Task details –
Please edit the records below so that every "computer-use agent" becomes "screen-control agent", with nothing else changed.

Data for this task –

↓

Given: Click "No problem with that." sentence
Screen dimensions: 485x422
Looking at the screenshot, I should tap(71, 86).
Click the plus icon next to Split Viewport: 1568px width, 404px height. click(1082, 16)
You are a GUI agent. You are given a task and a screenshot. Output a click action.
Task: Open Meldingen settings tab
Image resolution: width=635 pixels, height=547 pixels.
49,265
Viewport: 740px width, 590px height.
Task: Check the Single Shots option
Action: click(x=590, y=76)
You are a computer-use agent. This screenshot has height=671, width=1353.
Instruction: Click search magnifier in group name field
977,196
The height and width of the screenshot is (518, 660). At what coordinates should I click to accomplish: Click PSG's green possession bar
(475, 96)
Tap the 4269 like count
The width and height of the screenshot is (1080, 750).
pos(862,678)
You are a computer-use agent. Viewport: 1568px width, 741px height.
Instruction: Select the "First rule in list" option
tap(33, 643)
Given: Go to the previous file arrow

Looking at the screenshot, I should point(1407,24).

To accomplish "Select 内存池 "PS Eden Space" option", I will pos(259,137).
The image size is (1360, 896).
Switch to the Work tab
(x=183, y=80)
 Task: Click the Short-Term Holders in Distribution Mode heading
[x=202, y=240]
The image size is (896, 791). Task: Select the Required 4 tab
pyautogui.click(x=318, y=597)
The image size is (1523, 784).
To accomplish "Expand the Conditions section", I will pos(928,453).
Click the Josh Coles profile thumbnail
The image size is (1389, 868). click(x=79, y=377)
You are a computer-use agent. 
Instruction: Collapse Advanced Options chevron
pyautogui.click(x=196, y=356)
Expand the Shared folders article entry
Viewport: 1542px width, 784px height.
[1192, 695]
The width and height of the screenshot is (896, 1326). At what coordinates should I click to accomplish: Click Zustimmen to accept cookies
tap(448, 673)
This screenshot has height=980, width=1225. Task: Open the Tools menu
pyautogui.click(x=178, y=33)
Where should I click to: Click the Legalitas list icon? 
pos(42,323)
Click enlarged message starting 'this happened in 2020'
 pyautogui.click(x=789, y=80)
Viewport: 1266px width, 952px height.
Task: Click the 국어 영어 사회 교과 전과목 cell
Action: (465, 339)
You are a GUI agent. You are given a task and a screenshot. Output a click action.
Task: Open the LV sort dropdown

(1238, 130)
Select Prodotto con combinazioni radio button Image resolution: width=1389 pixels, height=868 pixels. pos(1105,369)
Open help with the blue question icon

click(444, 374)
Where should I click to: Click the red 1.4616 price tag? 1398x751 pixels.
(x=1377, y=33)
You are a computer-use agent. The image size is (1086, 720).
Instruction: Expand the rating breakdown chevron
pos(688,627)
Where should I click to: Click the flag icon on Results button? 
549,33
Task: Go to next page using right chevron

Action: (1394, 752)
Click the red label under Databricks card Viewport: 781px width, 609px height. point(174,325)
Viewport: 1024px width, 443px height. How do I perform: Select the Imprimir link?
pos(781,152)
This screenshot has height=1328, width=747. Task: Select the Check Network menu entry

↑

Written answer –
Given: Click "No problem with that." sentence
Screen dimensions: 485x422
Looking at the screenshot, I should tap(71, 86).
Click the plus icon next to Split Viewport: 1568px width, 404px height. click(1082, 16)
You are a GUI agent. You are given a task and a screenshot. Output a click action.
Task: Open Meldingen settings tab
Image resolution: width=635 pixels, height=547 pixels.
49,265
Viewport: 740px width, 590px height.
Task: Check the Single Shots option
Action: click(x=590, y=76)
You are a screen-control agent. This screenshot has height=671, width=1353.
Instruction: Click search magnifier in group name field
977,196
The height and width of the screenshot is (518, 660). At what coordinates should I click to accomplish: Click PSG's green possession bar
(475, 96)
Tap the 4269 like count
The width and height of the screenshot is (1080, 750).
pos(862,678)
You are a screen-control agent. Viewport: 1568px width, 741px height.
Instruction: Select the "First rule in list" option
tap(33, 643)
Given: Go to the previous file arrow

Looking at the screenshot, I should point(1407,24).

To accomplish "Select 内存池 "PS Eden Space" option", I will pos(259,137).
The image size is (1360, 896).
Switch to the Work tab
(x=183, y=80)
 Task: Click the Short-Term Holders in Distribution Mode heading
[x=202, y=240]
The image size is (896, 791). Task: Select the Required 4 tab
pyautogui.click(x=318, y=597)
The image size is (1523, 784).
To accomplish "Expand the Conditions section", I will pos(928,453).
Click the Josh Coles profile thumbnail
The image size is (1389, 868). click(x=79, y=377)
You are a screen-control agent. 
Instruction: Collapse Advanced Options chevron
pyautogui.click(x=196, y=356)
Expand the Shared folders article entry
Viewport: 1542px width, 784px height.
[1192, 695]
The width and height of the screenshot is (896, 1326). At what coordinates should I click to accomplish: Click Zustimmen to accept cookies
tap(448, 673)
This screenshot has height=980, width=1225. Task: Open the Tools menu
pyautogui.click(x=178, y=33)
Where should I click to: Click the Legalitas list icon? 
pos(42,323)
Click enlarged message starting 'this happened in 2020'
 pyautogui.click(x=789, y=80)
Viewport: 1266px width, 952px height.
Task: Click the 국어 영어 사회 교과 전과목 cell
Action: (465, 339)
You are a GUI agent. You are given a task and a screenshot. Output a click action.
Task: Open the LV sort dropdown

(1238, 130)
Select Prodotto con combinazioni radio button Image resolution: width=1389 pixels, height=868 pixels. pos(1105,369)
Open help with the blue question icon

click(444, 374)
Where should I click to: Click the red 1.4616 price tag? 1398x751 pixels.
(x=1377, y=33)
You are a screen-control agent. The image size is (1086, 720).
Instruction: Expand the rating breakdown chevron
pos(688,627)
Where should I click to: Click the flag icon on Results button? 
549,33
Task: Go to next page using right chevron

Action: (1394, 752)
Click the red label under Databricks card Viewport: 781px width, 609px height. point(174,325)
Viewport: 1024px width, 443px height. How do I perform: Select the Imprimir link?
pos(781,152)
This screenshot has height=1328, width=747. Task: Select the Check Network menu entry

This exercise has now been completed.